Comprobó que podía abrir la puerta con menos alboroto. Al salir, se halló junto a la escalera de proa, iluminada por una débil luz. Corrió con tiento la puerta tras de sí, dejando el farol dentro del pasadizo. Y empezó a subir los peldaños, evitando cualquier ruido.

Cuando asomó la cabeza en la primera cubierta la encontró despejada y tranquila. Ahora debía dirigirse a su puesto lo antes posible, para no despertar sospechas.

Al tumbarse en su hamaca no pudo conciliar el sueño, por la tensión que todavía le embargaba. Su mente estaba sumida en la mayor confusión. Si Umina no era la responsable de la muerte de Juan y Álvaro de Fonseca, ¿qué significaba el mensaje que le había dado su padre para el director de la obra de teatro, previniéndole contra la mestiza?
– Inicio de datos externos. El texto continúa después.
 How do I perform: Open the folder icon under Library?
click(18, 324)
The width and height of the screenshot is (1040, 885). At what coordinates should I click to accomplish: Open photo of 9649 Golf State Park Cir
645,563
¿Quién era el asesino, entonces? ¿Por qué estaba haciendo todo aquello? ¿Conocía también los sucesos del pasado, lo que estaba escrito en la Crónica, del mismo modo que lo sabía Umina? ¿Y dónde se alojaba en aquel barco? Porque él había visto subir su equipaje a bordo. Lo más lógico es que viajase con el propio Montilla, en la zona de popa, la más confortable, vedada al ingeniero y a la marinería. O entre la gente de marqués, los componentes de la expedición. Pero éstos eran unos cincuenta, y cuando averiguase la identidad de aquel hombre ya le habría dado tiempo a actuar de nuevo. Tenía que localizar su equipaje para, a través de él, saber quién era.

En cuanto a la mestiza, su parentesco y descendencia de Quispi Quipu explicaban su conocimiento de muchos de los detalles que su padre, su tío y él mismo habían tenido que ir recomponiendo a través de documentos como la Crónica. Ahora bien, en ese caso, ¿qué había en el libro que tanto parecía interesar a Umina? Tenía que saber cómo continuaba la historia de aquella joven india llamada Sírax y el cronista Diego de Acuña, averiguar qué más secretos encerraba.

Éste fue el último propósito y conclusión a los que llegó antes de caer rendido, sin darse cuenta de que alguien había seguido todos sus movimientos al detalle.